START Given passage
# Train Large Chess Evaluation Models

Train resnet_large, transformer_large, cnn_deep on Google Colab GPU.

**Setup:** Runtime → Change runtime type → T4 GPU (or A100 for faster)

In [None]:
# Check GPU
!nvidia-smi --query-gpu=name,memory.total --format=csv

In [None]:
# Upload your chess_quality.tsv file
from google.colab import files
uploaded = files.upload()
print(f"Uploaded: {list(uploaded.keys())}")

In [None]:
import torch
import torch.nn as nn
import torch.optim as optim
from torch.utils.data import Dataset, DataLoader
import numpy as np

print(f"PyTorch: {torch.__version__}")
print(f"CUDA: {torch.cuda.is_available()}")
if torch.cuda.is_available():
    print(f"GPU: {torch.cuda.get_device_name(0)}")

In [None]:
# FEN to tensor conversion
PIECE_MAP = {'P': 0, 'N': 1, 'B': 2, 'R': 3, 'Q': 4, 'K': 5,
             'p': 6, 'n': 7, 'b': 8, 'r': 9, 'q': 10, 'k': 11}

def fen_to_tensor(fen):
    board = np.zeros((12, 8, 8), dtype=np.float32)
    parts = fen.split()
    rows = parts[0].split('/')
    for row_idx, row in enumerate(rows):
        col_idx = 0
        for char in row:
            if char.isdigit():
                col_idx += int(char)
            else:
                piece_idx = PIECE_MAP.get(char)
                if piece_idx is not None:
                    board[piece_idx, row_idx, col_idx] = 1.0
                col_idx += 1
    return board

def parse_score(score_str):
    try:
        return float(score_str.strip()) * 100
    except:
        return 0.0

In [None]:
# Dataset
class ChessDataset(Dataset):
    def __init__(self, tsv_path, max_score=15000):
        self.positions = []
        self.scores = []
        
        print(f"Loading {tsv_path}...")
        with open(tsv_path) as f:
            lines = f.readlines()
        
        for i, line in enumerate(lines):
            if i % 100000 == 0:
                print(f"\rProcessing: {i:,}/{len(lines):,}", end="", flush=True)
            
            parts = line.strip().split('\t')
END Given passage
> _Task 1_
Reproduce the chess training notebook above, everything from "for i, line" down to "parts = line.strip().split('\t')".
> _Task 2_
Pick up the chess training notebook above right after its final line and keep writing it.
START Stored data
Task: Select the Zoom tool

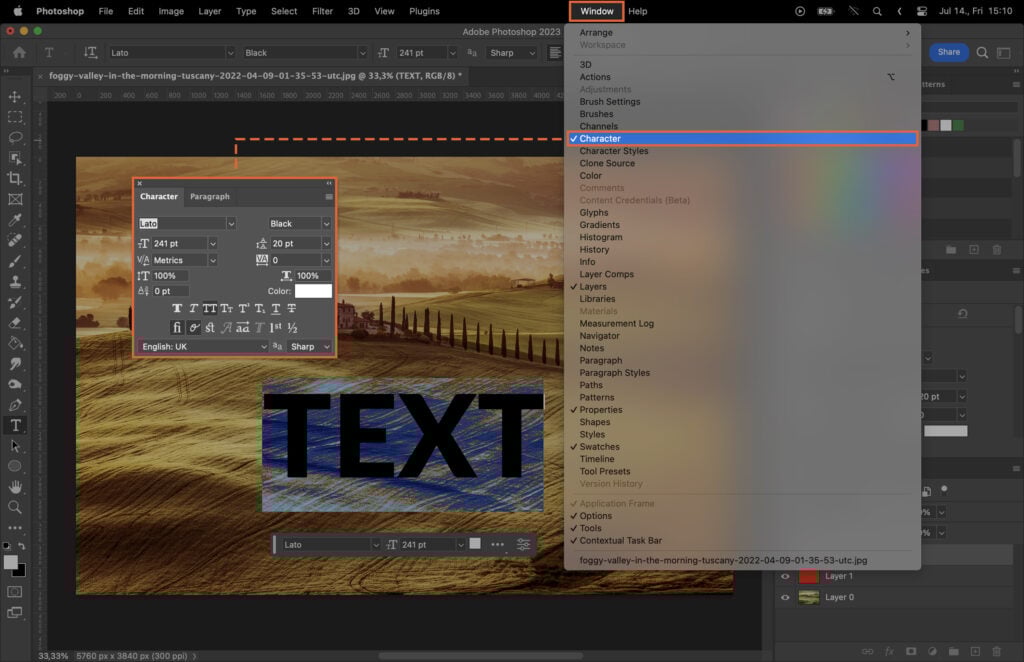Action: pos(14,509)
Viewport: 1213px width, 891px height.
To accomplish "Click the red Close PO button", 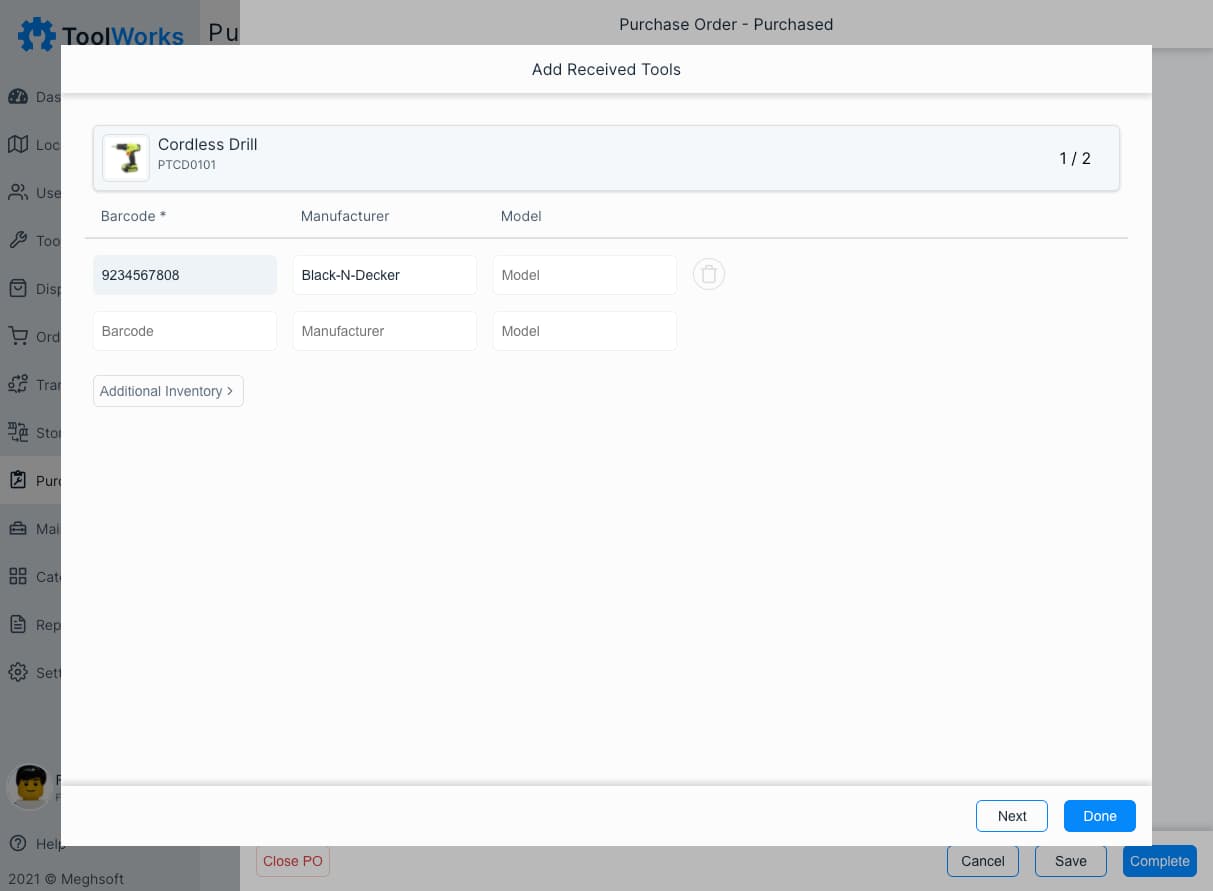I will 292,861.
END Stored data
> _Final answer 1_
for i, line in enumerate(lines):
            if i % 100000 == 0:
                print(f"\rProcessing: {i:,}/{len(lines):,}", end="", flush=True)
            
            parts = line.strip().split('\t')

> _Final answer 2_
            if len(parts) < 2:
                continue
            
            fen, score_str = parts[0], parts[1]
            score = parse_score(score_str)
            
            if max_score > 0 and abs(score) > max_score:
                continue
            
            self.positions.append(fen_to_tensor(fen))
            self.scores.append(score)
        
        print(f"\nLoaded {len(self.positions):,} positions")
        
        self.positions = np.array(self.positions)
        self.scores = np.array(self.scores, dtype=np.float32)
        self.score_scale = 500.0
        self.scores_normalized = self.scores / self.score_scale
    
    def __len__(self):
        return len(self.positions)
    
    def __getitem__(self, idx):
        return (torch.from_numpy(self.positions[idx]),
                torch.tensor(self.scores_normalized[idx], dtype=torch.float32))

In [None]:
# Model definitions

class ResidualBlock(nn.Module):
    def __init__(self, channels):
        super().__init__()
        self.conv1 = nn.Conv2d(channels, channels, 3, padding=1)
        self.bn1 = nn.BatchNorm2d(channels)
        self.conv2 = nn.Conv2d(channels, channels, 3, padding=1)
        self.bn2 = nn.BatchNorm2d(channels)
    
    def forward(self, x):
        residual = x
        x = torch.relu(self.bn1(self.conv1(x)))
        x = self.bn2(self.conv2(x))
        return torch.relu(x + residual)

class ResNetLarge(nn.Module):
    """Large ResNet (16 blocks, 256ch) - 20M params, Lc0-style"""
    def __init__(self):
        super().__init__()
        self.conv_in = nn.Conv2d(12, 256, 3, padding=1)
        self.bn_in = nn.BatchNorm2d(256)
        self.blocks = nn.Sequential(*[ResidualBlock(256) for _ in range(16)])
        self.fc1 = nn.Linear(256 * 8 * 8, 256)
        self.fc2 = nn.Linear(256, 1)
    
    def forward(self, x):
        x = torch.relu(self.bn_in(self.conv_in(x)))
        x = self.blocks(x)
        x = x.view(x.size(0), -1)
        x = torch.relu(self.fc1(x))
        return self.fc2(x).squeeze(-1)

class TransformerLarge(nn.Module):
    """Large Transformer (8 layers, 512dim) - 20M params"""
    def __init__(self, d_model=512, nhead=8, num_layers=8):
        super().__init__()
        self.d_model = d_model
        self.input_proj = nn.Linear(12, d_model)
        self.pos_embedding = nn.Parameter(torch.randn(64, d_model))
        encoder_layer = nn.TransformerEncoderLayer(d_model, nhead, d_model * 4, batch_first=True)
        self.transformer = nn.TransformerEncoder(encoder_layer, num_layers)
        self.fc = nn.Linear(d_model, 1)
    
    def forward(self, x):
        b = x.size(0)
        x = x.view(b, 12, 64).permute(0, 2, 1)
        x = self.input_proj(x) + self.pos_embedding
        x = self.transformer(x)
        x = x.mean(dim=1)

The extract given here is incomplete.